For ADHD medication hierarchy: Think "1-2-3": (1) Stimulants first, (2) Atomoxetine and alpha-agonists second, (3) Antidepressants third.

Key Takeaways for the EPPP

• Benzodiazepines increase GABA, work fast, great for acute anxiety and physical symptoms, but carry dependence and tolerance risks. Never combine with alcohol. Taper slowly when discontinuing.

• Barbiturates are older, more dangerous versions of benzodiazepines with similar uses and higher lethality risk.

• Buspirone is the anxiety medication without sedation, dependence, or tolerance. Useful for GAD and patients with substance use history.

• Opioids are effective for pain but are the leading cause of accidental overdose deaths in the U.S. Methadone reduces heroin craving without euphoria.

• Beta-blockers (especially propranolol) reduce physical anxiety symptoms better than psychological symptoms. Think performance anxiety. Require tapering, not abrupt discontinuation.

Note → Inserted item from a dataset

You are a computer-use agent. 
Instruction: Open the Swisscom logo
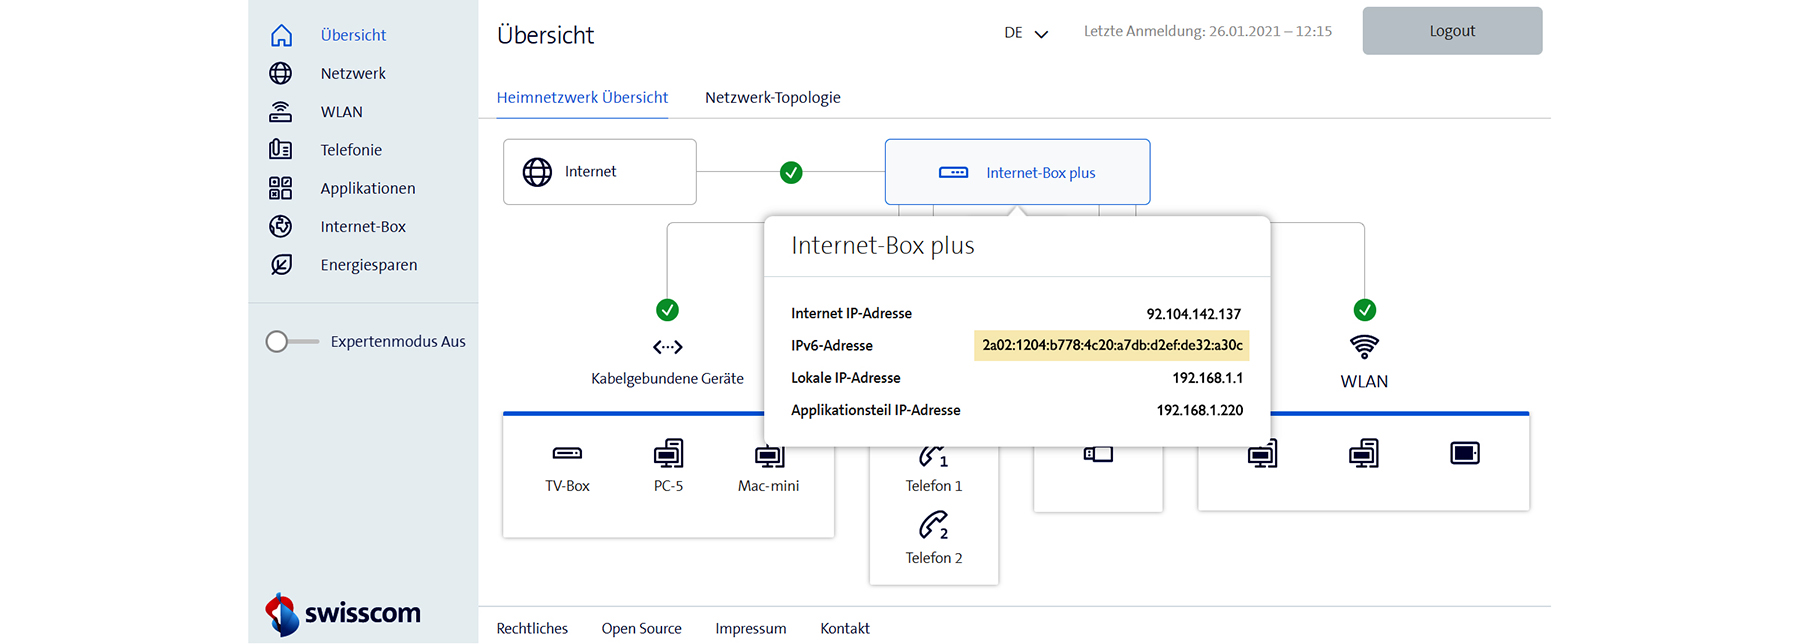point(343,613)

• Lithium is first-line for classic bipolar disorder but has a narrow therapeutic window requiring regular blood level monitoring to avoid toxicity.

• Anticonvulsants like carbamazepine and valproic acid treat bipolar with mixed episodes and require monitoring for serious side effects including liver failure.

• Alzheimer's medications include cholinesterase inhibitors (delay acetylcholine breakdown) and memantine (regulates glutamate).

• ADHD stimulants are first-line treatment and work by increasing dopamine and norepinephrine in the prefrontal cortex. They improve symptoms but effects on academic achievement alone are unclear. Don't improve and may impair performance in people without ADHD.

• Non-stimulant ADHD medications are second-line treatments for patients who can't tolerate stimulants, have comorbidities, or are at risk for misuse. Atomoxetine is most common; alpha-agonists are used when tics are present.

• Substance use disorder medications vary by substance: Disulfiram creates aversive reaction to alcohol; naltrexone reduces reward; NRT, bupropion, and varenicline support smoking cessation.

• Drug half-life is longer in older adults, requiring "start low and go slow" approach to prescribing.

• Therapeutic index measures safety: Higher numbers mean wider therapeutic windows and safer drugs. Lithium has a narrow therapeutic window.

• Cross-tolerance occurs between drugs in the same class. Alcohol tolerance creates benzodiazepine and barbiturate tolerance.

Understanding these medications isn't just about exam success. It's about becoming a psychologist who can collaborate effectively with prescribers, educate clients about their medications, recognize concerning side effects, and provide comprehensive, integrated care. Keep these principles clear, and you'll handle EPPP questions on psychopharmacology with confidence.